Can you repeat the items from the line containing "Open 概览 overview in sidebar" through the line containing "Looking at the screenshot, I should (159, 29).", with both of those lines included?

A run of items:
========

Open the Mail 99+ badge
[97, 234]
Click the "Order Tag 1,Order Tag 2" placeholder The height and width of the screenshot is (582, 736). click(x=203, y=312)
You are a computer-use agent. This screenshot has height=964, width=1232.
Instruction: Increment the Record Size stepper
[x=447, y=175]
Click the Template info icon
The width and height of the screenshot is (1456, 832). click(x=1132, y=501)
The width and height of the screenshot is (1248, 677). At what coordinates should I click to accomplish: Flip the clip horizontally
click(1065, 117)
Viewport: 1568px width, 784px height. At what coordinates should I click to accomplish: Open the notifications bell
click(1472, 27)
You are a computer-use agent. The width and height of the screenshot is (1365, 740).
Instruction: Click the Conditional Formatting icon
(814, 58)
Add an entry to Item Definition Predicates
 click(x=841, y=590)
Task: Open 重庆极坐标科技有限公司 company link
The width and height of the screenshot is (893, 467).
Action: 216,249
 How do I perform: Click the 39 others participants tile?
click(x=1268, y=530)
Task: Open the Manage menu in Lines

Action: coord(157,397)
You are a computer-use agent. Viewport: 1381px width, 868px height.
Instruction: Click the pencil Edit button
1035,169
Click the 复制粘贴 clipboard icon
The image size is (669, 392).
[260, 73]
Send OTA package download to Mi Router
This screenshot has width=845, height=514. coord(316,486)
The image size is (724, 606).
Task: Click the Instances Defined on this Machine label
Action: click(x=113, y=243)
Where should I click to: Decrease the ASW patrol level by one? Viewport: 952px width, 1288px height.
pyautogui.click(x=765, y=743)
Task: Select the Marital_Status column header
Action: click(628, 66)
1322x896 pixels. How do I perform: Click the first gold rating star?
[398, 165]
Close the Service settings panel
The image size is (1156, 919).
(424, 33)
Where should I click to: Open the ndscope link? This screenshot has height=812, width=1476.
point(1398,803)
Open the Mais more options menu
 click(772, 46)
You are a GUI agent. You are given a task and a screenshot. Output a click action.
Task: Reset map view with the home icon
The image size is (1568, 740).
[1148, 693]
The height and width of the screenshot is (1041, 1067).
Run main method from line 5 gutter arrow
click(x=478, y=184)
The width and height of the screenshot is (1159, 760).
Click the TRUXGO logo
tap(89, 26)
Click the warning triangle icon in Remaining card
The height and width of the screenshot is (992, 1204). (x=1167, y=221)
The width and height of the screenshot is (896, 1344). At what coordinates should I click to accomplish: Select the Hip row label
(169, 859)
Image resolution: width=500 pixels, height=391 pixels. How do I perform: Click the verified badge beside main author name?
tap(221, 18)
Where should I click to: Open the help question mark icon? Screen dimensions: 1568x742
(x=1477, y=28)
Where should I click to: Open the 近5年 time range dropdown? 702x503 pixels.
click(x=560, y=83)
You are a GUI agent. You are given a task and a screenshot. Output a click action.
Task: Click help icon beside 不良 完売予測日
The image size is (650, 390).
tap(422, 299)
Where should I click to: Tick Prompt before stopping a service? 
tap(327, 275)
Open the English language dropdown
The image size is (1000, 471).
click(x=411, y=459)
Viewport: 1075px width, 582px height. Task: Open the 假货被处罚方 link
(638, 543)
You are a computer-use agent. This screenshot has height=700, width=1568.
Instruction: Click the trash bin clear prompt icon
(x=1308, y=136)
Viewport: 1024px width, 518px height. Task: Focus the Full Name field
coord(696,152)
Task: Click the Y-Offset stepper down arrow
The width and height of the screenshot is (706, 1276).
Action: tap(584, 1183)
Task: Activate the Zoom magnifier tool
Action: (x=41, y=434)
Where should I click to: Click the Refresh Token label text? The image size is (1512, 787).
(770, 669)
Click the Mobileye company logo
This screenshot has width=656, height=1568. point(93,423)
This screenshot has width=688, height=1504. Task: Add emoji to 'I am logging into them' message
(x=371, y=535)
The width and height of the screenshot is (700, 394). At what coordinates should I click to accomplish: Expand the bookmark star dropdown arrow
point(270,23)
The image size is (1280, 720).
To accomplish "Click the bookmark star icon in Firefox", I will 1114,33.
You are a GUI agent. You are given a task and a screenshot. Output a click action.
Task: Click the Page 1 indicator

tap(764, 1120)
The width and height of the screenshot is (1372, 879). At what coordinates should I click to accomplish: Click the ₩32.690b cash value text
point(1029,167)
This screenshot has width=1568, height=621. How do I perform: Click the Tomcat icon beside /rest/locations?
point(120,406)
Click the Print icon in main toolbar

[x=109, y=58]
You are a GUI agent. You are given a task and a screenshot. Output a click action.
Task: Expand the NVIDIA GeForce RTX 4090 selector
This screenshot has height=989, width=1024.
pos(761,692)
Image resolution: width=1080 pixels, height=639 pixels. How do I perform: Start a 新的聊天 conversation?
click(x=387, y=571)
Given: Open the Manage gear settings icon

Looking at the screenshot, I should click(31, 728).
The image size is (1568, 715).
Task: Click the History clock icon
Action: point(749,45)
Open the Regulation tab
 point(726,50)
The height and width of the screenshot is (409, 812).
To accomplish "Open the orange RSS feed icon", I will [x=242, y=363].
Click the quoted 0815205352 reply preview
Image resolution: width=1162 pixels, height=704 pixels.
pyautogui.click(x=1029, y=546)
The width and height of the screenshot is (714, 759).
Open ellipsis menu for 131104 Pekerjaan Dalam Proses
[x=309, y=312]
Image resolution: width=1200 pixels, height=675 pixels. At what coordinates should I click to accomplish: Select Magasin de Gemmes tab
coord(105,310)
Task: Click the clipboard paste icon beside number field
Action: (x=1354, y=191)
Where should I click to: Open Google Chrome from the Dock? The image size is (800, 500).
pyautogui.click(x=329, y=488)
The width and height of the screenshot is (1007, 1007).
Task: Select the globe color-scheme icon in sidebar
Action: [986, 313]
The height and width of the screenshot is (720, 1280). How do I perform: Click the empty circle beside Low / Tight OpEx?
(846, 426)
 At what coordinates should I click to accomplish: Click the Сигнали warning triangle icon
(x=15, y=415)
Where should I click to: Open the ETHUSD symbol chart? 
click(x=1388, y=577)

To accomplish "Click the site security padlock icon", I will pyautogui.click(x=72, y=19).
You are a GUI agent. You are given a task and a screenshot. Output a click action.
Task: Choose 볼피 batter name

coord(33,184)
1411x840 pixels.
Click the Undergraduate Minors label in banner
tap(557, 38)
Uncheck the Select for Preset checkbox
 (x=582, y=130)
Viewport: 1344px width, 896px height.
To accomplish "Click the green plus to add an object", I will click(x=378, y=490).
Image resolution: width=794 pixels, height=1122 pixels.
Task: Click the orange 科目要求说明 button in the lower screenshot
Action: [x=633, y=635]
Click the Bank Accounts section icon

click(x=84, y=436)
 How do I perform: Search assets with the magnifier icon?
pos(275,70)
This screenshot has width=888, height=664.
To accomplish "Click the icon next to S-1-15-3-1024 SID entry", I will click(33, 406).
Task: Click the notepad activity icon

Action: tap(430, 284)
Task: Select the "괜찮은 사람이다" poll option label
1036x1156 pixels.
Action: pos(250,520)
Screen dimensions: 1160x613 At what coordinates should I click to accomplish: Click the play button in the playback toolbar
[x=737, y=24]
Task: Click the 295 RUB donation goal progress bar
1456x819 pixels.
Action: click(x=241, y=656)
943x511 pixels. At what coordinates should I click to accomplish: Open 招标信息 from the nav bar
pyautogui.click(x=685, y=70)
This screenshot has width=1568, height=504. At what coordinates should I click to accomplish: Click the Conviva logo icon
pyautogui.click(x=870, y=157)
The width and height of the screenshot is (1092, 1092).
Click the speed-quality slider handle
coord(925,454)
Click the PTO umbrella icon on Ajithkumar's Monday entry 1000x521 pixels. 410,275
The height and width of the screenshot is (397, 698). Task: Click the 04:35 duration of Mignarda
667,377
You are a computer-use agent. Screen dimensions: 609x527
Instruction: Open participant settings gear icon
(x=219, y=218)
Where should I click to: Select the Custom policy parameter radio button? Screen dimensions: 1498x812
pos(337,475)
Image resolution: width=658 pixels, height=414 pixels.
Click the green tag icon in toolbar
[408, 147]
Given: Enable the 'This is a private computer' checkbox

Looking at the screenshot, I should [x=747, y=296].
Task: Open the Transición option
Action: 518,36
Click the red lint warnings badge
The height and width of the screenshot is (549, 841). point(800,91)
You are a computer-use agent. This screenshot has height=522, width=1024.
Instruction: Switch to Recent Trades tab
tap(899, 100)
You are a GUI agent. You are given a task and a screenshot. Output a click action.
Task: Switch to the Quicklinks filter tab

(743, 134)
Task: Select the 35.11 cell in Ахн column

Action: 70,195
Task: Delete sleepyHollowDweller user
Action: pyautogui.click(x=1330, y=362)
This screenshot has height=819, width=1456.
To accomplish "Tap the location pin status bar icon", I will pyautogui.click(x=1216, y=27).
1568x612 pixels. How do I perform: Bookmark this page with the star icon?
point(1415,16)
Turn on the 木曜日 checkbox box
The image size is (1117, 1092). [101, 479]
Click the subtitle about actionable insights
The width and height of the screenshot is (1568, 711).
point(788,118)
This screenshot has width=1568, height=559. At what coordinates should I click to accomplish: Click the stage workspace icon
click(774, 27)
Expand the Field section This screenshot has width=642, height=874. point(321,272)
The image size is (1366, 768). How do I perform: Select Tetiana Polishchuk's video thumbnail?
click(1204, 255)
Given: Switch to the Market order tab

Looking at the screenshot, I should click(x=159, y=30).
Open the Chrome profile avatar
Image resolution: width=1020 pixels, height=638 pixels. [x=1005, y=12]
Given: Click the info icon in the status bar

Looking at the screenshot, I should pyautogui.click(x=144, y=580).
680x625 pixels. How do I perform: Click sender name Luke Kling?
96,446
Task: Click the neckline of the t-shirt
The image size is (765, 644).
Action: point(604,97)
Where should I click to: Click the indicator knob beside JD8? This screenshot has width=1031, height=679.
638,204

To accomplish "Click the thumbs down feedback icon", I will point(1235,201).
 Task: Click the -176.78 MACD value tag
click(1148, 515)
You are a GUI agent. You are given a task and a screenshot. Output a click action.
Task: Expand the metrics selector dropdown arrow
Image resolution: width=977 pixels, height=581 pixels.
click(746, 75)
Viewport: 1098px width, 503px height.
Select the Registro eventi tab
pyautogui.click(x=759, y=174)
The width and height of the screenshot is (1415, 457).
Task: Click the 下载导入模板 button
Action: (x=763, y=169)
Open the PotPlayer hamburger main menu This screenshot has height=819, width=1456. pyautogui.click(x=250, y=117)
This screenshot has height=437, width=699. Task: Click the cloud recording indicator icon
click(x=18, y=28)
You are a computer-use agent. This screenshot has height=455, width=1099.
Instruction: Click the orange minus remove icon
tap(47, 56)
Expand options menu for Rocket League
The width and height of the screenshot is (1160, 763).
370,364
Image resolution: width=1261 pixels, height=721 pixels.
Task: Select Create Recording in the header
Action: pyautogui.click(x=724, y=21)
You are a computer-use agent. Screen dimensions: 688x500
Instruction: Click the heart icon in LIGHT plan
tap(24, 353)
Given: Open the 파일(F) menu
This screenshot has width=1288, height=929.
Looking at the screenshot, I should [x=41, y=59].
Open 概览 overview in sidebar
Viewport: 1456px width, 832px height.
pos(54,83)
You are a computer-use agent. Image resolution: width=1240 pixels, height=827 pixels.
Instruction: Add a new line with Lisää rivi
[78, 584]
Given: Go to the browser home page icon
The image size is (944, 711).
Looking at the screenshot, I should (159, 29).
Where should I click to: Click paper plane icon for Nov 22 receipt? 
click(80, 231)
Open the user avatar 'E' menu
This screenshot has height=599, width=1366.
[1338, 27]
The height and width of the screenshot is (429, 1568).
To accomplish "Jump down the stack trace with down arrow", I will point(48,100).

========

_Solution to the exercise_:
Open 概览 overview in sidebar
Viewport: 1456px width, 832px height.
pos(54,83)
You are a computer-use agent. Image resolution: width=1240 pixels, height=827 pixels.
Instruction: Add a new line with Lisää rivi
[78, 584]
Given: Go to the browser home page icon
The image size is (944, 711).
Looking at the screenshot, I should (159, 29).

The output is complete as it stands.